─── Source passage
Instead of the present chaotic health service, we should introduce a well organised service, universal and free at the point of delivery. Private health care should be banned as it is, for example, in some states in Canada. The health service must be provided for all equally on the basis of need. No discrimination should be allowed on grounds of age, disability, gender ethnicity, religion, sexual orientation or social class. Jumping the queue by buying private care should be banned. Not alone is this unfair, it is also an inefficient use of resources, as those with the most money are not usually the neediest.

To create a properly functioning and just publicly owned health service in Ireland would mean a reversal of the present government’s failed neo-liberal policies by calling a halt to putting the interests of banks and developers before people.

Meanwhile as already stated, Ireland has an appalling level of suicide and also the human rights of mental health patients remain a serious concern. Children are still admitted into adult psychiatric wards with all the dangers that that implies. Electroshock therapy or ECT, banned in many countries, is still being administered in Ireland, some times when the patient is not in a fit mental state to make a responsible decision to give their willing consent to the treatment. Not alone is this treatment not banned but its side effects including memory loss are rarely mentioned and alternative treatments are seldom suggested. The same can also be said for the use of over sedation and physical restraining of mental health patients. Also there is no adequate monitoring of involuntary detention, which should ideally be part of a totally restructured and democratically controlled health service as a whole.

The consequences of the Government’s short-sightedness is that mental health staff feel frustrated and that their dedication is being abused. Increasingly mental health patients are being issued with medication, to the delight of pharmaceutical corporations, because the government refuses to adequately fund an alternative social model or recovery model of mental health, which would provide alternatives to pills. As suggested in VFC, this model would include increasing staff numbers especially in the areas of psychology, counselling and occupational therapy. Greater funding would be provided for far increased mental health service user input and for initiatives such as for autonomous service user led drop in centres. The Irish Times editorial in October 2010 on the government’s implementation of Vision for Change commented:

“It is extraordinarily cynical of the Government to claim on the one hand to be tackling the negative stigma surrounding mental health, while on the other starving the sector of vital funding”.

Under pressure, the new Fine Gael-Labour Government with Kathleen Lynch as Minister for Disability and Mental Health, did allocate E35ml. per annum for community mental health services in Budget 2012 and that this amount would be ring-fenced for future annual investment in the service. However, Orla Barry of Mental Health Reform, has argued that none of this is new money. It represents a transfer of funds from hospital based services to community based services and in fact the mental health budget will suffer a cut of one per cent for 2012. As none of this E35ml. has yet been spent and as none of the promised 370 additional posts has been filled, Barry argues that we could actually be looking at an effective cut of almost six per cent in mental health funding by the end of 2012.

At the beginning of September, the current government’s Minister for Health James Riley the transfer of the additional E35ml promised to community mental health services to offset the deficit in the HSE. This was met by a demonstration outside government buildings by those demanding that the Government continue to stand by its commitment to mental health funding. This is precisely the type of direct action by service users, their advocates and families, linked to all those opposing cuts and charges which will force the government to reverse its neo-liberal agenda.
──────
● How to complete this task:
Write out the health service passage word for word, beginning at the words "Instead of the" and ending after the words "developers before people.". Work only from the health service passage.
─── Provided data
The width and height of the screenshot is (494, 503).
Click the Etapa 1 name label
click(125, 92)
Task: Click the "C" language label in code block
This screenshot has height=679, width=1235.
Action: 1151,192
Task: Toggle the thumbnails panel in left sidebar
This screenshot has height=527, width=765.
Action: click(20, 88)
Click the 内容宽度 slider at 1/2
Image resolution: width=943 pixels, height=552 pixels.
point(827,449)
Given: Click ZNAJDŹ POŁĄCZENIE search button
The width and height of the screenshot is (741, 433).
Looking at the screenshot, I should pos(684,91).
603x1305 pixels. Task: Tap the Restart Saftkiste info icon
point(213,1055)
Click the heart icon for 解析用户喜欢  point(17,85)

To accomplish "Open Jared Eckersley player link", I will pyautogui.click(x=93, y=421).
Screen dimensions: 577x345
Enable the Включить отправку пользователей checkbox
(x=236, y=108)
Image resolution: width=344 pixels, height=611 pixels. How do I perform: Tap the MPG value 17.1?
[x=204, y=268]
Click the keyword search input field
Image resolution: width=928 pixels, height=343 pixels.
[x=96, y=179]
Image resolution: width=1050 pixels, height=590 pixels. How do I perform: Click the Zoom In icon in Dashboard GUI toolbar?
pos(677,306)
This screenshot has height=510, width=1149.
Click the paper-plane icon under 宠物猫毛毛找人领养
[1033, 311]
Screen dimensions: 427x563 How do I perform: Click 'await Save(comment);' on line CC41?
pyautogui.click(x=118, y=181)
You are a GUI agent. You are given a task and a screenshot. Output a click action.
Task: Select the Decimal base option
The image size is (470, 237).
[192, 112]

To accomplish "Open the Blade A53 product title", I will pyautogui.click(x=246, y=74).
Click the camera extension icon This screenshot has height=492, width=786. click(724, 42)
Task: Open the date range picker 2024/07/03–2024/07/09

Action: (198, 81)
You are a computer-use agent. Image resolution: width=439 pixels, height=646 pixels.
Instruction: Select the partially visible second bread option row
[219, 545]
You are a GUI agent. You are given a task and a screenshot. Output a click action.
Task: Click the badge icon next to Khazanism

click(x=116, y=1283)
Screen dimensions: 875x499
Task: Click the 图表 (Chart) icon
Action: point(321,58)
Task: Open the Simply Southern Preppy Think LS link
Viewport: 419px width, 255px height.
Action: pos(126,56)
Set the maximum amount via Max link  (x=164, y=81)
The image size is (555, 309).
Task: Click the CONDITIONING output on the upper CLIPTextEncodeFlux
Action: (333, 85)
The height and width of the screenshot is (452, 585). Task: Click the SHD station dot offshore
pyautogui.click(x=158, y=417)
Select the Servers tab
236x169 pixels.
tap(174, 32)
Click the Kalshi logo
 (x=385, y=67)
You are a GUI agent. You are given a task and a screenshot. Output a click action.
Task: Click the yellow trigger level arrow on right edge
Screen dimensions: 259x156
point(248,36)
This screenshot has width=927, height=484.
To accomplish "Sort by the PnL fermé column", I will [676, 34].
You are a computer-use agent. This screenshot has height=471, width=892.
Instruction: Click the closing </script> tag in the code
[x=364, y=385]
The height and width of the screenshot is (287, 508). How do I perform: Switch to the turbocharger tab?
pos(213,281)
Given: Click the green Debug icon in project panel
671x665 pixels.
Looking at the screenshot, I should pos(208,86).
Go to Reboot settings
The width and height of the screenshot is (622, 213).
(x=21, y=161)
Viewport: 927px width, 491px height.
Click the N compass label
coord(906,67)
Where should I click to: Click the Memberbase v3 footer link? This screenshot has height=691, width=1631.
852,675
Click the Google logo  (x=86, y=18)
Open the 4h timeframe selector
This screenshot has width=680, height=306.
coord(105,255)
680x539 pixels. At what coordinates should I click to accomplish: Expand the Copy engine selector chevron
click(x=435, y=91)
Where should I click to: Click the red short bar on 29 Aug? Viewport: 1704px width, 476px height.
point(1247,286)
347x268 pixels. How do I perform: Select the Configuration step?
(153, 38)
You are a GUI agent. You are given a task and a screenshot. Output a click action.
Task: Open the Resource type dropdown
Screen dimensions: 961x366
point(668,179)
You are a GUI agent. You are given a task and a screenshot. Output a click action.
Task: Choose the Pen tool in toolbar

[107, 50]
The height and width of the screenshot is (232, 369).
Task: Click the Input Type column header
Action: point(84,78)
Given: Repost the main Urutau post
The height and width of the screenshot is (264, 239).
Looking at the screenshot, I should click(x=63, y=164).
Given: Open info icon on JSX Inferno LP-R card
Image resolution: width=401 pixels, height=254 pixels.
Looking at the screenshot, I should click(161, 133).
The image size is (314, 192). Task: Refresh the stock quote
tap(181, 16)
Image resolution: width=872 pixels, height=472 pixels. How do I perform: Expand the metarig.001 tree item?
──────
● Written solution:
Instead of the present chaotic health service, we should introduce a well organised service, universal and free at the point of delivery. Private health care should be banned as it is, for example, in some states in Canada. The health service must be provided for all equally on the basis of need. No discrimination should be allowed on grounds of age, disability, gender ethnicity, religion, sexual orientation or social class. Jumping the queue by buying private care should be banned. Not alone is this unfair, it is also an inefficient use of resources, as those with the most money are not usually the neediest.

To create a properly functioning and just publicly owned health service in Ireland would mean a reversal of the present government’s failed neo-liberal policies by calling a halt to putting the interests of banks and developers before people.